"""

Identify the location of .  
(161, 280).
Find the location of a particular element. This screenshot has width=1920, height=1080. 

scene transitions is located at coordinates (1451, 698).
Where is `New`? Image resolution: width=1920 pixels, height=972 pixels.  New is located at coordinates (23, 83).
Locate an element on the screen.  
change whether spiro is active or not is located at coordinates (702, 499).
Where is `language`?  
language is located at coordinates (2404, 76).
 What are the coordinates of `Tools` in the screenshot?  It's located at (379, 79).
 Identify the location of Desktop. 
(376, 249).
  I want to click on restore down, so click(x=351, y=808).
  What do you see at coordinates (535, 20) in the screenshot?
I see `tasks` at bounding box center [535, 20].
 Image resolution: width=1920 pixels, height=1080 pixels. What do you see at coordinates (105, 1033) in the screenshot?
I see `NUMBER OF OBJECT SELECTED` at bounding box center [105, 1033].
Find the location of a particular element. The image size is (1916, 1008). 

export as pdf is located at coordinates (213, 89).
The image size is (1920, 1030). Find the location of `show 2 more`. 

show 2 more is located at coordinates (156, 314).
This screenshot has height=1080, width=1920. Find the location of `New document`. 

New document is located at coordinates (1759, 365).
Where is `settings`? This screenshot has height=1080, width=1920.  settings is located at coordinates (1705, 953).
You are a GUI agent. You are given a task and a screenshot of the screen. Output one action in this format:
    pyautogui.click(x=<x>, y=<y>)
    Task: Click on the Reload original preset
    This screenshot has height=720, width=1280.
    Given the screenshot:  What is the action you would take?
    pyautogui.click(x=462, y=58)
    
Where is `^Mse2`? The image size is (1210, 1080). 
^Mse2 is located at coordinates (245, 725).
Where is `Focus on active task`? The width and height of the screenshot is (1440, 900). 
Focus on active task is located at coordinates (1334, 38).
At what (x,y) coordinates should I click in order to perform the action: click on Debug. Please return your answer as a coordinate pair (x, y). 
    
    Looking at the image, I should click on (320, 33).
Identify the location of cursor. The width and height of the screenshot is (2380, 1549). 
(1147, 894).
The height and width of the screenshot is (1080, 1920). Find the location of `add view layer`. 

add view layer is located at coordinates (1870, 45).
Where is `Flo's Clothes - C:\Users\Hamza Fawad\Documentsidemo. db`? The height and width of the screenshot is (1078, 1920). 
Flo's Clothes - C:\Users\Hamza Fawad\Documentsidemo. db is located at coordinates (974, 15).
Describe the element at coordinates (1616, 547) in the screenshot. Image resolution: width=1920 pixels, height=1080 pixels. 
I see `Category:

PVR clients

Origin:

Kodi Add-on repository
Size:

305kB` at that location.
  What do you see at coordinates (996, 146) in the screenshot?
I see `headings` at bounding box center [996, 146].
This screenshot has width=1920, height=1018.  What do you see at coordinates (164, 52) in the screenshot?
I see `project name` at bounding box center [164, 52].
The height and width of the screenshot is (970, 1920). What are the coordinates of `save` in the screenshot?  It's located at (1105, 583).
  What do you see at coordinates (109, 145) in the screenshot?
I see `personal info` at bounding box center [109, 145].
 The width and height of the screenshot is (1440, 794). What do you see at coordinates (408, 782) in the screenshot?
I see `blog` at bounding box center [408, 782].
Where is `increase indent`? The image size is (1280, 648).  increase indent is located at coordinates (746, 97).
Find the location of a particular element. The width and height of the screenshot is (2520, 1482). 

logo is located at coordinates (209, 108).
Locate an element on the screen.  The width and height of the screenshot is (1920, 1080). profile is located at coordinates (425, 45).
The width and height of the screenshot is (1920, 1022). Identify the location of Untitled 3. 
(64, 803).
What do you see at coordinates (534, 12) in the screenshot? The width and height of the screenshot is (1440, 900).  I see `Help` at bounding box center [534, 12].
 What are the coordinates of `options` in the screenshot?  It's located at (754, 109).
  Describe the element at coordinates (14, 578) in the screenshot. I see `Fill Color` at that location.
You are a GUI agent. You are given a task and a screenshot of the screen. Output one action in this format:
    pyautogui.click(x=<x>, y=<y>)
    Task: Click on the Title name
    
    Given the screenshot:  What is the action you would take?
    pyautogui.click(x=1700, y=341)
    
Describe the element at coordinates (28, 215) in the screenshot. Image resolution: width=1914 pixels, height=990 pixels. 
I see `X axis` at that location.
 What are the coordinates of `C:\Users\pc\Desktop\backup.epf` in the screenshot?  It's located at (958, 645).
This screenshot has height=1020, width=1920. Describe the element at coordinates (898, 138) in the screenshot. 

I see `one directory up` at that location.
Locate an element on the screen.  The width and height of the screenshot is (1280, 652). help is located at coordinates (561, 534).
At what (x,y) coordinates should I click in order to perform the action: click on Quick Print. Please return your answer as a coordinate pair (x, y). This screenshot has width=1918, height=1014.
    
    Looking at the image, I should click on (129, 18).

"""

STATED TASK — Express the rows above, from the line containing "Find the location of a particular element. The image" up to and including the line containing "show 2 more is", as a numbered list with blank lines omitted.

SOLUTION BELOW —
1. Find the location of a particular element. The image size is (1916, 1008). 
2. export as pdf is located at coordinates (213, 89).
3. The image size is (1920, 1030). Find the location of `show 2 more`. 
4. show 2 more is located at coordinates (156, 314).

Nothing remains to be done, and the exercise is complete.